Inside the P2PInfect Peer-to-Peer Command Network
P2PInfect communicates through a decentralized peer-to-peer mesh rather than a traditional centralized command-and-control server. Nodes exchange instructions using ChaCha20 stream cipher with zero-byte keys and nonce — a configuration FortiGuard researchers describe as “purely decorative obfuscation.” It produces the appearance of encrypted traffic while providing no meaningful protection and no single endpoint that defenders can monitor or disrupt.
The structural consequence is that there is no command server to take down. Seizing or blocking one node, or even a cluster of nodes, leaves the wider fleet intact and capable of receiving future instructions. FortiGuard documented “significant indicator overlap” across multiple enterprise client compromises, confirming that the campaign operates with coordinated targeting rather than opportunistic mass scanning by unrelated actors.
P2PInfect’s Dormant Enrollment Strategy Inside GKE Clusters
Once a Kubernetes node is enrolled, it enters a sustained dormant state.
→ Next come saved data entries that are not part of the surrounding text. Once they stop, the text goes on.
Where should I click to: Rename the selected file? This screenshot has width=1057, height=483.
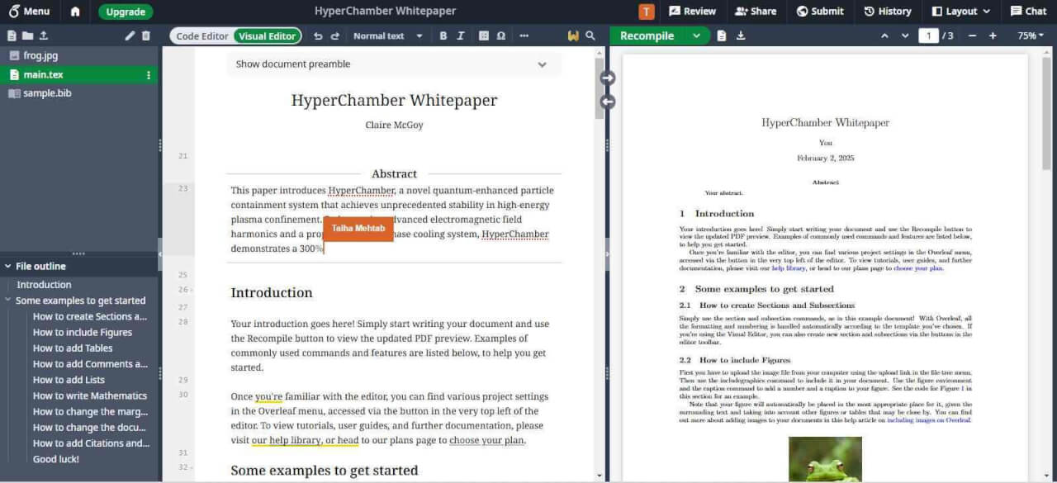click(x=128, y=36)
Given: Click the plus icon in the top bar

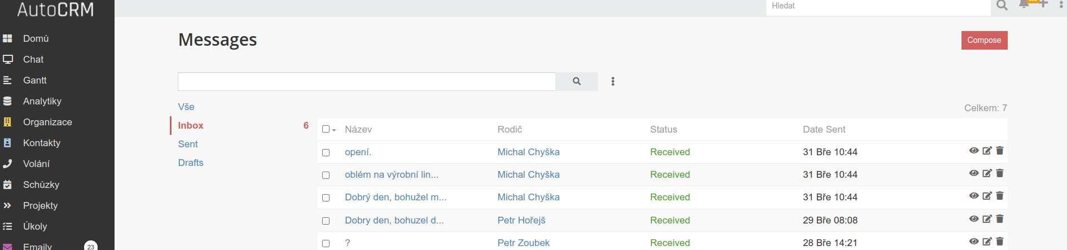Looking at the screenshot, I should pyautogui.click(x=1043, y=5).
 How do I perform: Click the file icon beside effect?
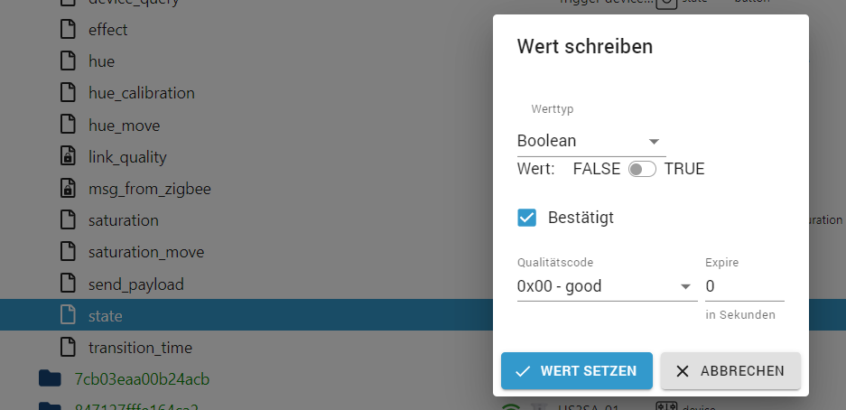click(68, 29)
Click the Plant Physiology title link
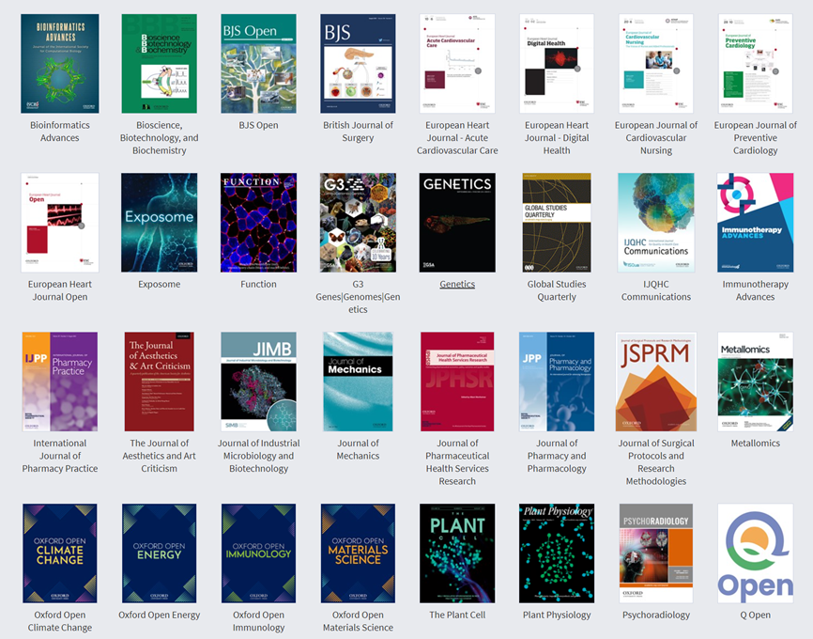The image size is (813, 639). (557, 616)
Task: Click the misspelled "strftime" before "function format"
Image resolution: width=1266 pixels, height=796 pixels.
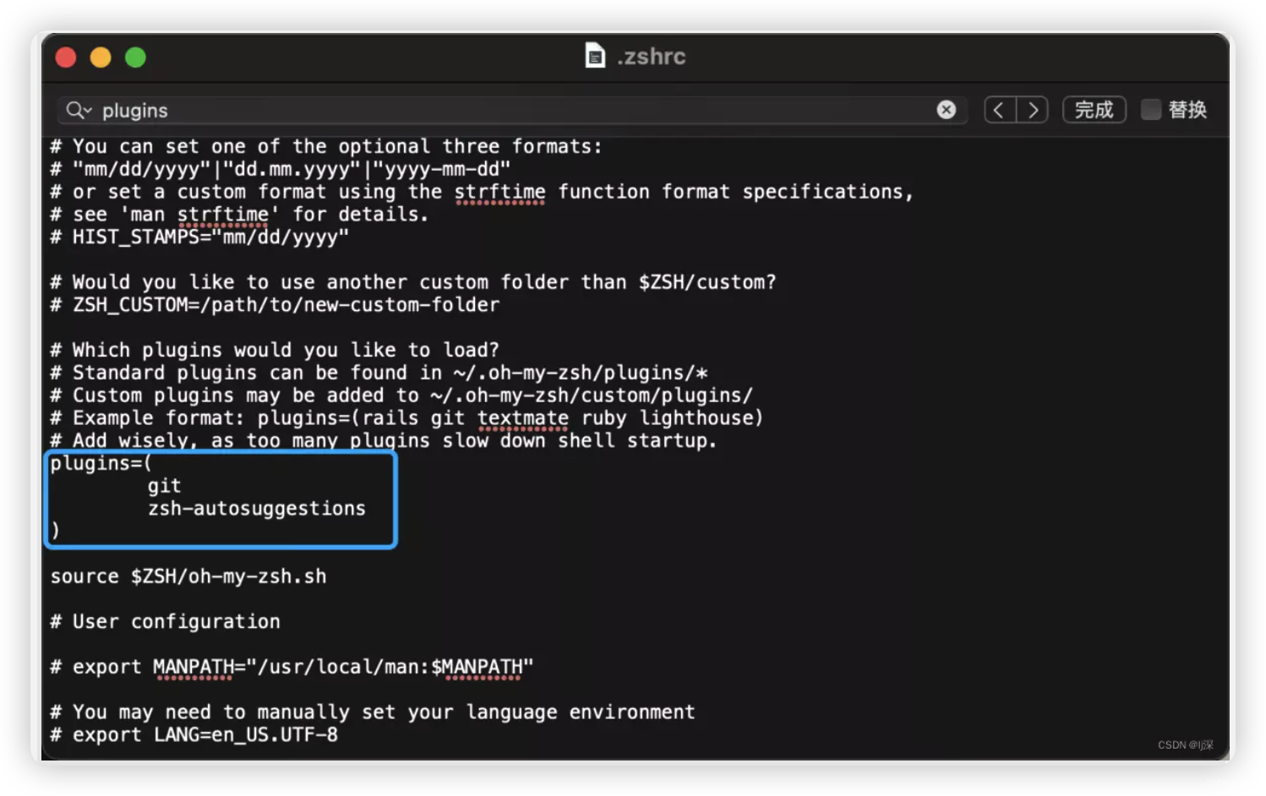Action: 499,192
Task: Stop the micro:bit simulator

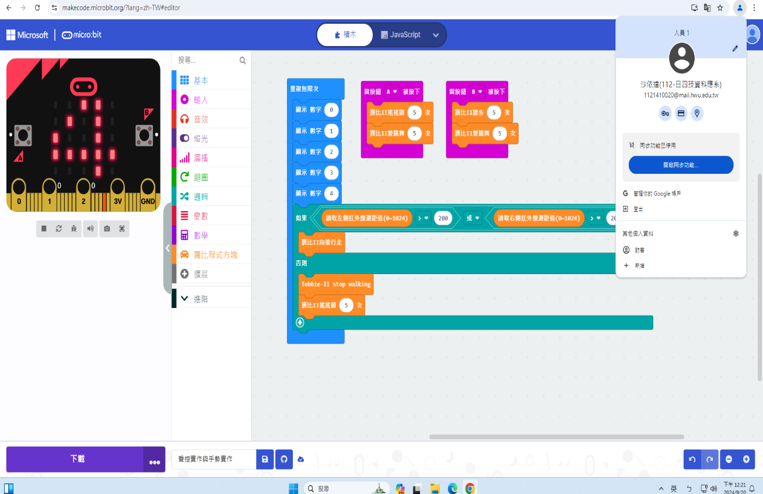Action: click(44, 229)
During FortiGuard’s observation window, no second-stage payload was deployed to any enrolled node. The nodes sat inside enterprise GKE clusters generating no visible malicious activity — no file encryption, no miner processes, no anomalous outbound data transfers — which is exactly why one confirmed compromise ran for six months before detection. P2P mesh traffic blended with legitimate cluster-to-cluster communications and produced no behavioral signal that standard alerting thresholds are configured to catch.
Earlier P2PInfect variants deployed Monero cryptocurrency miners and ransomware payloads, per FortiGuard’s prior campaign analysis. FortiGuard’s botnet-for-hire framing suggests enrolled Kubernetes nodes may be staged for rental to third-party criminal operators — potentially ransomware groups that need cloud-native execution infrastructure at scale.
What an Activated Fleet Represents for Cloud Workloads
Kubernetes manages production compute for thousands of enterprises. A P2PInfect fleet activated with ransomware instructions could encrypt or destroy cloud-native workloads across multiple GKE cluster fleets in a single coordinated event. Unlike a traditional ransomware deployment that requires endpoint-level execution on each machine, a Kubernetes-native attack can target container orchestration itself — stopping workloads, destroying persistent volumes, or encrypting data across an entire cluster from inside its own network fabric.
The six-month dwell time points to a specific detection gap: cloud-native security monitoring configured to alert on active malicious behavior will not fire on a node that is doing nothing except maintaining P2P mesh membership. Detecting pre-positioned threats of this kind requires behavioral baselining on cluster network traffic, tracking unexpected module loads into Redis processes, and auditing which Redis instances are reachable from outside cluster-defined network policies.
Closing the entry path requires auditing all Redis deployments for external accessibility, patching CVE-2022-0543 and related Lua escape vulnerabilities across all container base images through a regular update cycle, and enforcing Kubernetes network policies that restrict Redis service ports to intra-cluster communication only.